Posterior tibial tendon dysfunction (PTTD) is a progressive, painful disorder of the foot that results in an acquired flat foot deformity. It is characterized by a progressive collapse of the medial longitudinal arch, calcaneal valgus, and forefoot abduction.  On histological examination, the collagen of the tendon appears wavy and disorganized, resembling a more degenerative process.
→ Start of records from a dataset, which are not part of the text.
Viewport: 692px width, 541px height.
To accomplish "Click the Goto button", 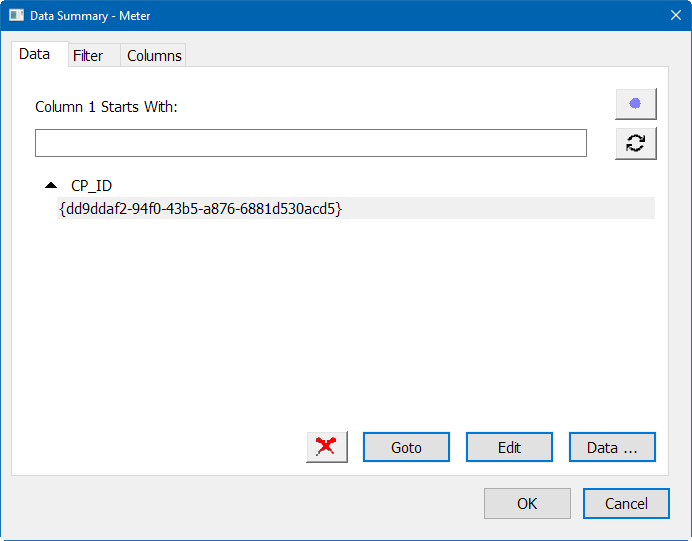I will coord(406,447).
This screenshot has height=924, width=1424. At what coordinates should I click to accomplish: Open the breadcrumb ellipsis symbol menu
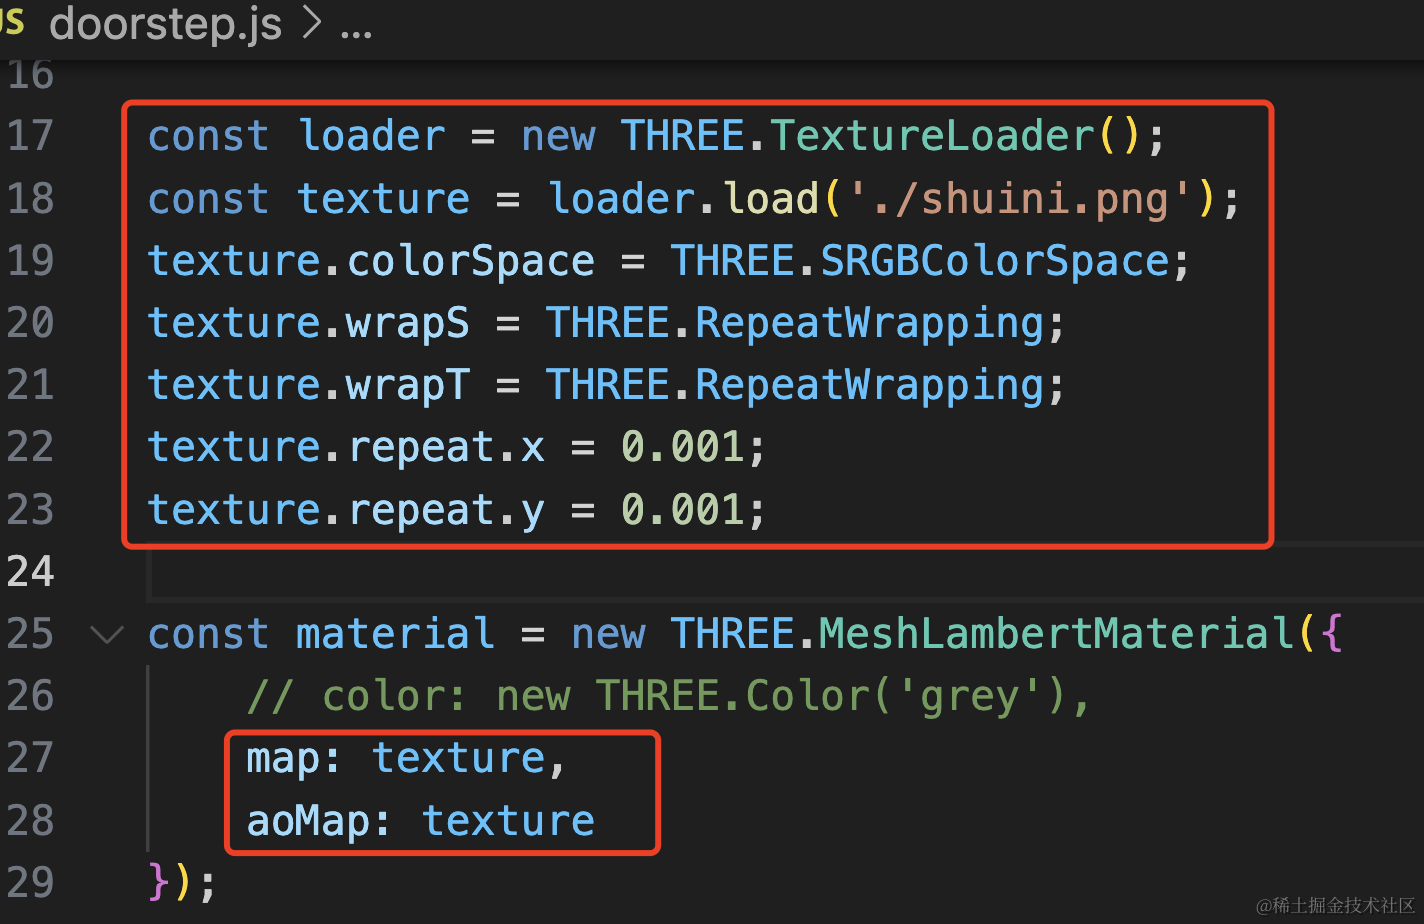coord(356,30)
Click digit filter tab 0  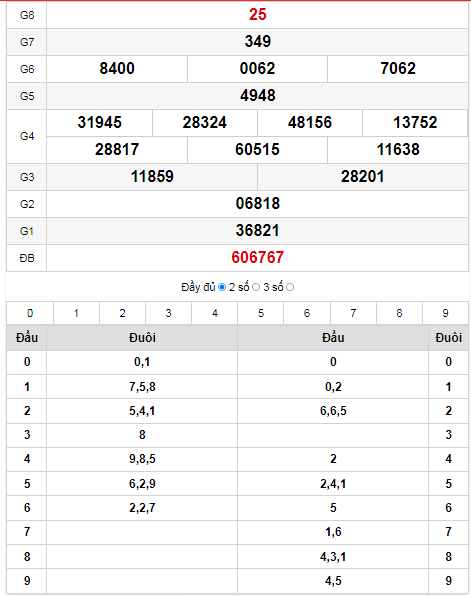30,313
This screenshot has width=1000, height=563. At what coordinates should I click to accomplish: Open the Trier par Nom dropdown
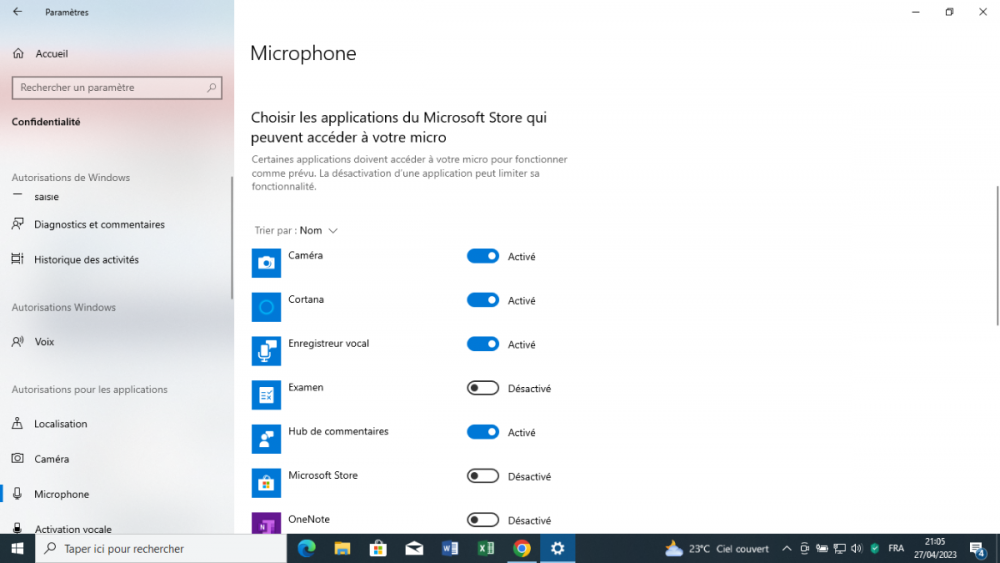click(318, 230)
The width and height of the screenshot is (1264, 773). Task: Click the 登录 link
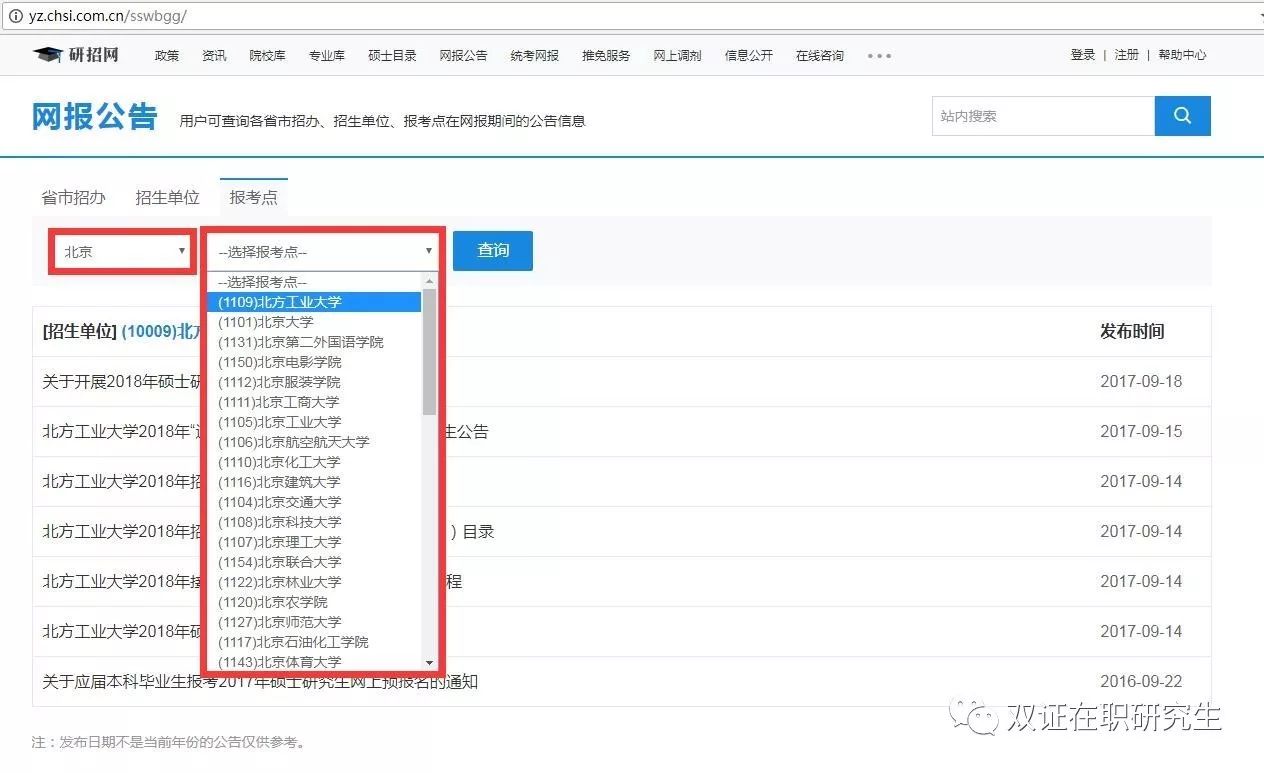point(1082,55)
PTTD was previously thought to be an inflammatory condition, but recent evidence suggests a degenerative tendinosis condition. 

Stages

Stage

Description

I

Pain in located along the length of the posterior tibial tendon.  There is still normal alignment of the hindfoot and forefoot

II

The tendon becomes enlarged and elongated with poor function.  Foot deformity is present  with pes planus, collapse of medial longitundinal arch, hindfoot valgus, subtalar eversion, and forefoot abduction.  A flexible deformity except for calf tightness.  The hallmark sign is reduction of the talonavicular joint when the ankle is in equinus

III

Same as stage II except that pes planus is a fixed deformity and a laterally subluxed navicular cannot be reduced

*From Current Concepts of Orthopaedic Physical Therapy, 2nd Ed. The Foot and Ankle: Physical Therapy Patient Management Utilizing Current Evidence. APTA, 2006

Management

Management is based on which stage the patient is in. Conservative management is preferred for stages I and II. Stage I treatment usually consists of calf stretching, strengthening the posterior tibial tendon, and foot orthotics. Calf flexibility is important, as inadequate dorsiflexion may promote pronation and further stress to the tendon. Concentric and eccentric strengthening can be performed for the posterior tibial tendon. The tibialis posterior is preferentially recruited during a resisted foot adduction exercise in persons with pes planus; this muscle is selectively activated when flat-footed subjects perform the exercise while wearing arch-supporting orthoses and shoes. Stage II treatment is similar to stage I but the individual may require a more rigid foot orthotic. Stage III individuals usually require surgery due to the deformity being fixed.